With regard to the mandated training, I don't think you should mandate it but instead try making it interesting enough that someone will do it for enjoyment. I don't really play any video games so my experience is very limited but I have never seen a tutorial that was not just staggeringly dull, so I think this is a real challenge and would take a lot of time and talent to create. If I was to try something I would streamline the new player experience and give them as little choice as possible until they had played a bit. I imagine and experience of slowly broadening access based not upon completing a training regimen but on flight time. A brand new player might not actually find all of the choice involved appealing as it is too much to keep track of and they are just looking for the key that moves the throttle up and down.
I think War Online Pacific was a good stab in this direction.
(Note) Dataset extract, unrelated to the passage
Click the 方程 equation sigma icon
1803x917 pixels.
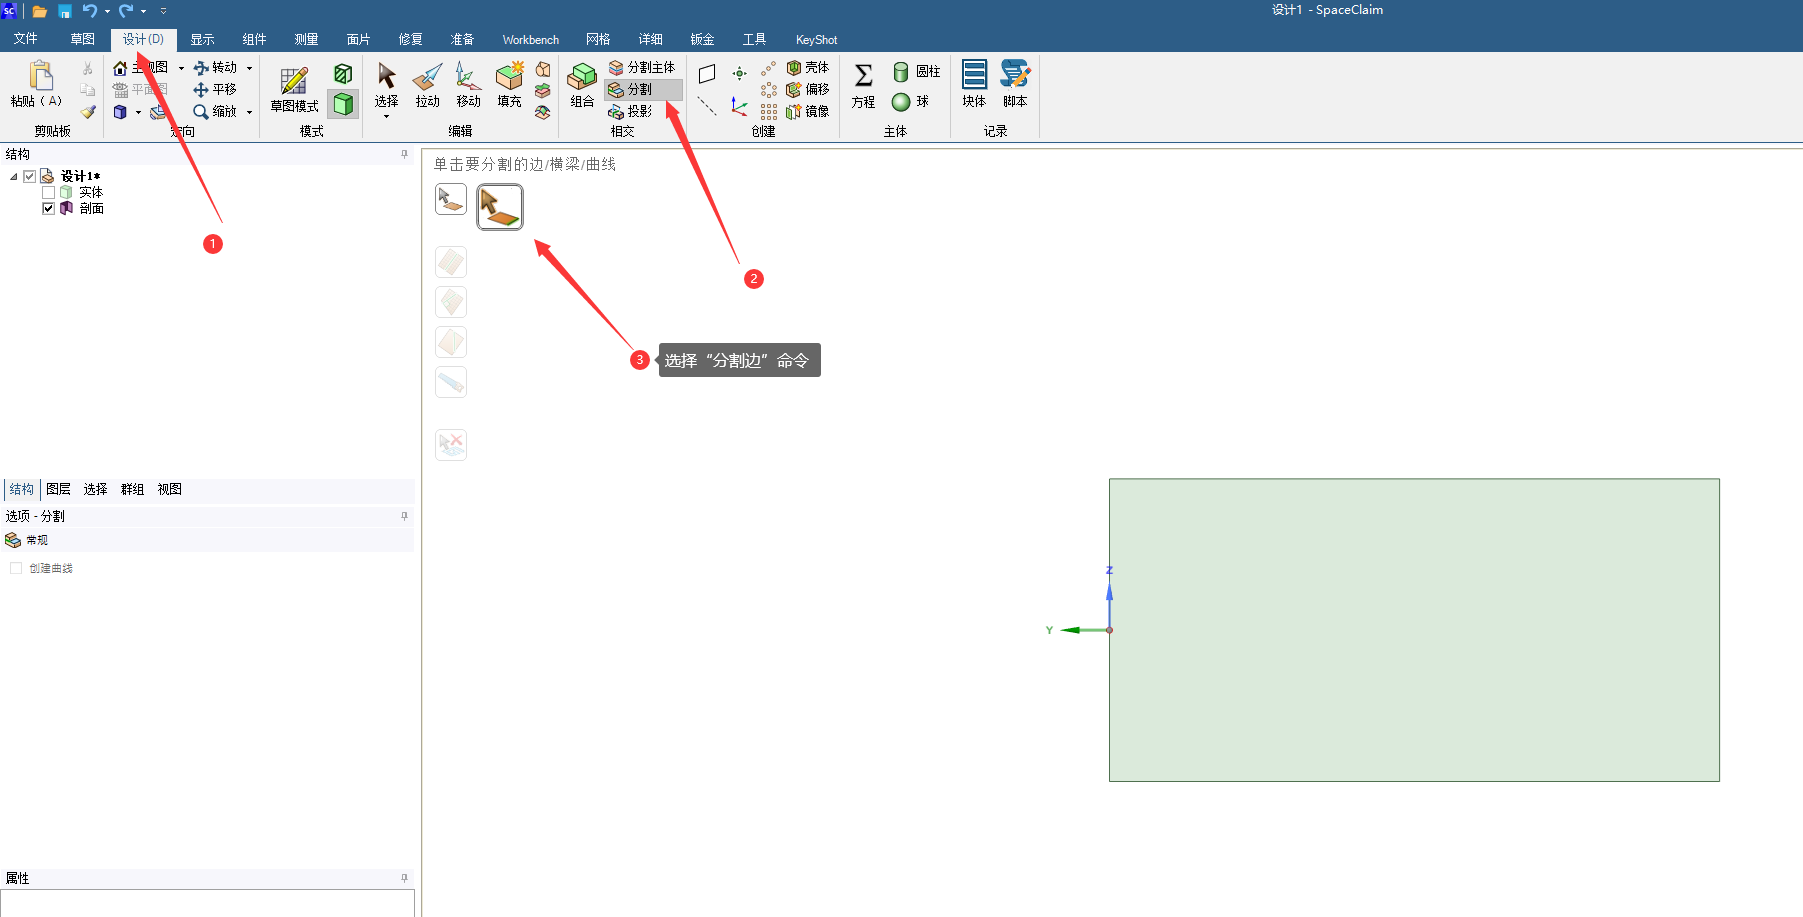pyautogui.click(x=863, y=84)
Unfortunately for AH players the flight model was kind of bad with negative transfer back to AH. There was some confusion about who you were supposed to shoot and there was no story or ability to create a story in it. (What I mean by story is flying somewhere to attack it and coming back or something even more complex.)
Bottom line is I see the training thing has to be part of game play, has to be enjoyable, has to be snuck in. I think training is very easily a turn off so beware.